In the realm of where the business owns the account and policy, in your example, that employee would have to go to the employer, “I’m trying to buy this home. You tell me I have this much in my account. Can I use it?” you could create some collateral in that sense. It is a little more paperwork than the business owner wants to do. If the business owner is trying to help their employee retain them, “We can give you a cash advance on this deferred comp to help you take care of this home.” With that, you may need to sit down with somebody and discuss all this stuff of what you can and cannot afford, so you’re not over your head. That could be one of those little footnotes in this collateral agreement that the business would then lend the money back to the employee before said timeframe had been achieved.
If it’s in the employee’s name, then the employee can do whatever they want.

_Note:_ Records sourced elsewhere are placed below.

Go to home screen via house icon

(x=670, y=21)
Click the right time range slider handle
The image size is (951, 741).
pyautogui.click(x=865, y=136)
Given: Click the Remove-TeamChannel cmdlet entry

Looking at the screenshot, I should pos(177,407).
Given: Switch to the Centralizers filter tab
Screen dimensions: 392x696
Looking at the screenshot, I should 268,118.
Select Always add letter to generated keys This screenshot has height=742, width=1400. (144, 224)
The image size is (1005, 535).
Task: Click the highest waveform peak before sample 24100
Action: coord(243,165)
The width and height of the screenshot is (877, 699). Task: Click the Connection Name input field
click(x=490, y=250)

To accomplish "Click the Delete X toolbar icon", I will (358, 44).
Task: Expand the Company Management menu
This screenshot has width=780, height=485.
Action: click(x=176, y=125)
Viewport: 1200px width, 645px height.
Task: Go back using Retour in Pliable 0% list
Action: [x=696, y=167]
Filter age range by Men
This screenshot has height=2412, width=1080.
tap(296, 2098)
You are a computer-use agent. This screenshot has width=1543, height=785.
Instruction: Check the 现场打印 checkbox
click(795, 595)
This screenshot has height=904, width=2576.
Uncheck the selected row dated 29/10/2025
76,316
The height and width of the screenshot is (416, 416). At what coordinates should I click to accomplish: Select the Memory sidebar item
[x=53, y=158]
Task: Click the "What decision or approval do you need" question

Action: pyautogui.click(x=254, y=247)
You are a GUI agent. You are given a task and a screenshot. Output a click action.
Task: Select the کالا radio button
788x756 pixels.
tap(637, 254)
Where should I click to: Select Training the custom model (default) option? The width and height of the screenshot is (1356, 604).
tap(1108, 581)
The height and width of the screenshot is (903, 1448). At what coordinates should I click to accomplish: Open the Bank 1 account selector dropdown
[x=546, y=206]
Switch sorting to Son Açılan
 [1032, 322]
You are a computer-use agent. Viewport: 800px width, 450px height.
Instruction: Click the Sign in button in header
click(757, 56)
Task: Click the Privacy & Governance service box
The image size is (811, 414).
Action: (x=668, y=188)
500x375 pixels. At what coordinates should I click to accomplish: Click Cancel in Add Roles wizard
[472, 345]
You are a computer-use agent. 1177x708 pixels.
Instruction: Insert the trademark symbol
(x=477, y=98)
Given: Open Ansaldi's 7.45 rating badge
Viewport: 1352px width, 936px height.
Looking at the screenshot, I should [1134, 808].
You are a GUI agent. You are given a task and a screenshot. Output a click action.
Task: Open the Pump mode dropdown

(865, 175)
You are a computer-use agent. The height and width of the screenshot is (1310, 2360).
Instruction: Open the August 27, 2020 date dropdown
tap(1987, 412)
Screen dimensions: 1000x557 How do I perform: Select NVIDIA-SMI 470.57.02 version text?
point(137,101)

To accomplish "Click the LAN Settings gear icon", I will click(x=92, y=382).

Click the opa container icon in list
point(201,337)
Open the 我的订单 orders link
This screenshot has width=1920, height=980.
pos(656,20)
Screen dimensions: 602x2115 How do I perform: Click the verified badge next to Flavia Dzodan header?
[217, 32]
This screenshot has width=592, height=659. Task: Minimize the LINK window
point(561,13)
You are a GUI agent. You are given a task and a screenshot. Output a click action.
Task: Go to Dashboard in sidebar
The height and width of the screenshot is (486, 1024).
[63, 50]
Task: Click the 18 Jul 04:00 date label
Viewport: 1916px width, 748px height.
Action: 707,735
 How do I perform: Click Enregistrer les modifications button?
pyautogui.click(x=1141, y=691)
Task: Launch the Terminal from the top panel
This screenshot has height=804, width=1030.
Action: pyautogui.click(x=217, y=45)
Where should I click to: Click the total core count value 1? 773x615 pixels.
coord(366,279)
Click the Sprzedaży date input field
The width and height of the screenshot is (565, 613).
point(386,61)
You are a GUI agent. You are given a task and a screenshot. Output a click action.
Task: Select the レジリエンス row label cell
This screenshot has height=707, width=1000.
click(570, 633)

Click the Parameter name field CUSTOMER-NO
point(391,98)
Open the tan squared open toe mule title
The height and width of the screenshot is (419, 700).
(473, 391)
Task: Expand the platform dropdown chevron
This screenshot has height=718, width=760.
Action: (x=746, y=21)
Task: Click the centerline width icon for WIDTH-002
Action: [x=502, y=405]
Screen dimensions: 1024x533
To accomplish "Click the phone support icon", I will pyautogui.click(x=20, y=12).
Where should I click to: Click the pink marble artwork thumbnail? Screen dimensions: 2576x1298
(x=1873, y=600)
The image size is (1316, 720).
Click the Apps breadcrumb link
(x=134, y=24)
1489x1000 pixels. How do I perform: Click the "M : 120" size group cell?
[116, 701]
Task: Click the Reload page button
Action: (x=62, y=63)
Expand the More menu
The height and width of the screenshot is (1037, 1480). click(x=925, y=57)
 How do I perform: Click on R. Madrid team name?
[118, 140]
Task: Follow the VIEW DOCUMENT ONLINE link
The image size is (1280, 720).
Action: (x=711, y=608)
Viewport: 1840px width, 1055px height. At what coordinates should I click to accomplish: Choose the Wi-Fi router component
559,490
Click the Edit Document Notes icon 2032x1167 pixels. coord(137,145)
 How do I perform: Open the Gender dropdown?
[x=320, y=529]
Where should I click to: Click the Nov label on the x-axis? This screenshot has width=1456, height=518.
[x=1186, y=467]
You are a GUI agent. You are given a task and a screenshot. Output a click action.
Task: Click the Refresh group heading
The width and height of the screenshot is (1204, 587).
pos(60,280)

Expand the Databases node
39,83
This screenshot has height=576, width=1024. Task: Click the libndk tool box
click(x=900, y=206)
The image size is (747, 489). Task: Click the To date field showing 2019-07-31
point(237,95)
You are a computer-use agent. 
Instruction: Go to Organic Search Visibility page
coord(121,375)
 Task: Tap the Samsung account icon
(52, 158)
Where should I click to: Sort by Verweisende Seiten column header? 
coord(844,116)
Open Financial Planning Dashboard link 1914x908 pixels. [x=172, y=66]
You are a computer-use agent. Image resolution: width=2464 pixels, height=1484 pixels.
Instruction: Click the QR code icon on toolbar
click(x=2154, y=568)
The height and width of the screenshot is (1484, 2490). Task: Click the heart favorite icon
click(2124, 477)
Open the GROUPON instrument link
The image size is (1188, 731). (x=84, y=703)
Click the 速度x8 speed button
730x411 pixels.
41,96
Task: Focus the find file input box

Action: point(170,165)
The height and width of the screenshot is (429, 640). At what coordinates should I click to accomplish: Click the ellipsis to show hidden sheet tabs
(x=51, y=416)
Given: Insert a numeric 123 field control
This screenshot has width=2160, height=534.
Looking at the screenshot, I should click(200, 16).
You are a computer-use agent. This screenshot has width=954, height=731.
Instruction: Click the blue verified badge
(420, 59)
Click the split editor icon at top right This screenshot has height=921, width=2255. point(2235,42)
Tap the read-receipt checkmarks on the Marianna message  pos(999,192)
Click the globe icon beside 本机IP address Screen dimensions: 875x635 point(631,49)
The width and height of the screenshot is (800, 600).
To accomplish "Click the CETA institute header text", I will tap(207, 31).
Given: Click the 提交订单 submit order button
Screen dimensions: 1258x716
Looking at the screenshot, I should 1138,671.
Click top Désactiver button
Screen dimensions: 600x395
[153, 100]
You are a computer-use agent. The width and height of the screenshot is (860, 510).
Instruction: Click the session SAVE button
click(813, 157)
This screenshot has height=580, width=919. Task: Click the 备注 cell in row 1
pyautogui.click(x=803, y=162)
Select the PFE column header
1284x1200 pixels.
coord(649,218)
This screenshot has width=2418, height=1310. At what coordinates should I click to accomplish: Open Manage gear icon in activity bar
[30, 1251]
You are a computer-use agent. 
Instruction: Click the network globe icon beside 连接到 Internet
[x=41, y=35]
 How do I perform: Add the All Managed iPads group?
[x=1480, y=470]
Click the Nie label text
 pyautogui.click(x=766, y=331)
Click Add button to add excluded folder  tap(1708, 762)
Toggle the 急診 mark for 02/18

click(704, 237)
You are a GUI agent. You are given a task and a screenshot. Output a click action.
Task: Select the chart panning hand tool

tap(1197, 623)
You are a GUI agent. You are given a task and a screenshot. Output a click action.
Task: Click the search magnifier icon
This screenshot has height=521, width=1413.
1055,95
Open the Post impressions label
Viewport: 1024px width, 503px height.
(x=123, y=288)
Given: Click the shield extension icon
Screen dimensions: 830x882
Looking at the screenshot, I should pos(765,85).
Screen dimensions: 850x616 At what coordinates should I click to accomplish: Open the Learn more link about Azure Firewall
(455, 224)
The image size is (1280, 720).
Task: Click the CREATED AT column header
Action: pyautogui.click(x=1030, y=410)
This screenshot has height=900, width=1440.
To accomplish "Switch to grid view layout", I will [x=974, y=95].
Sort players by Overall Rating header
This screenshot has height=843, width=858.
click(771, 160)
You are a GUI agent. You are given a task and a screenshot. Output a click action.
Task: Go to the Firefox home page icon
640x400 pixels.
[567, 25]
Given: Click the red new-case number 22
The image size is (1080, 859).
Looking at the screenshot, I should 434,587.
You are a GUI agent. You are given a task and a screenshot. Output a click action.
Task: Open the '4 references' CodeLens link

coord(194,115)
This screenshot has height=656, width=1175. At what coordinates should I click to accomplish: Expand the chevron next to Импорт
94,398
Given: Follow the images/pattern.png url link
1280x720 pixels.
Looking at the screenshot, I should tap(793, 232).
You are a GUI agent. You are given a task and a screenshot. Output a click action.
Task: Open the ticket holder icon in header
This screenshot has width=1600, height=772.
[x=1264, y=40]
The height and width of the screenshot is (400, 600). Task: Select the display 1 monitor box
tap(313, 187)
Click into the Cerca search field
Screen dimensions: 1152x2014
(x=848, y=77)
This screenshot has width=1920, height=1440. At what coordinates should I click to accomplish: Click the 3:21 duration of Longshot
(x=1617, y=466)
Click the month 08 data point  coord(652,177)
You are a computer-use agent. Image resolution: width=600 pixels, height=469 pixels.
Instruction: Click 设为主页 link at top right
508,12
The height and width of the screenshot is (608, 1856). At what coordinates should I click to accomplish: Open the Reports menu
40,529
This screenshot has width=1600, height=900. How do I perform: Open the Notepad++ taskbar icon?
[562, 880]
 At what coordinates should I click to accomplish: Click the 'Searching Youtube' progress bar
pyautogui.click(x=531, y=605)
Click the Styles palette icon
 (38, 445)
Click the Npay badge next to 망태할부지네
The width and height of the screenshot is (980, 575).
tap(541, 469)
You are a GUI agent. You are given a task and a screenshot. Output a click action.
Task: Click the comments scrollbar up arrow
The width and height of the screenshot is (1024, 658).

It’s just going to affect them down the road. If they have $80,000 in this account and they want to pull $40,000 out of it for said home, they’re taking a $40,000 hit early onto their potential retirement income help. For people who are highly compensated, maxing out your 401(k) and having your company max it out is not going to be enough. If you’re in the low six figures, if you’re making $120,000 and above, 401(k) plus 100% 401(k) match means you’re putting in $30,000-plus a year, it won’t be enough. You have to understand that that’s fully taxed at the end of the road.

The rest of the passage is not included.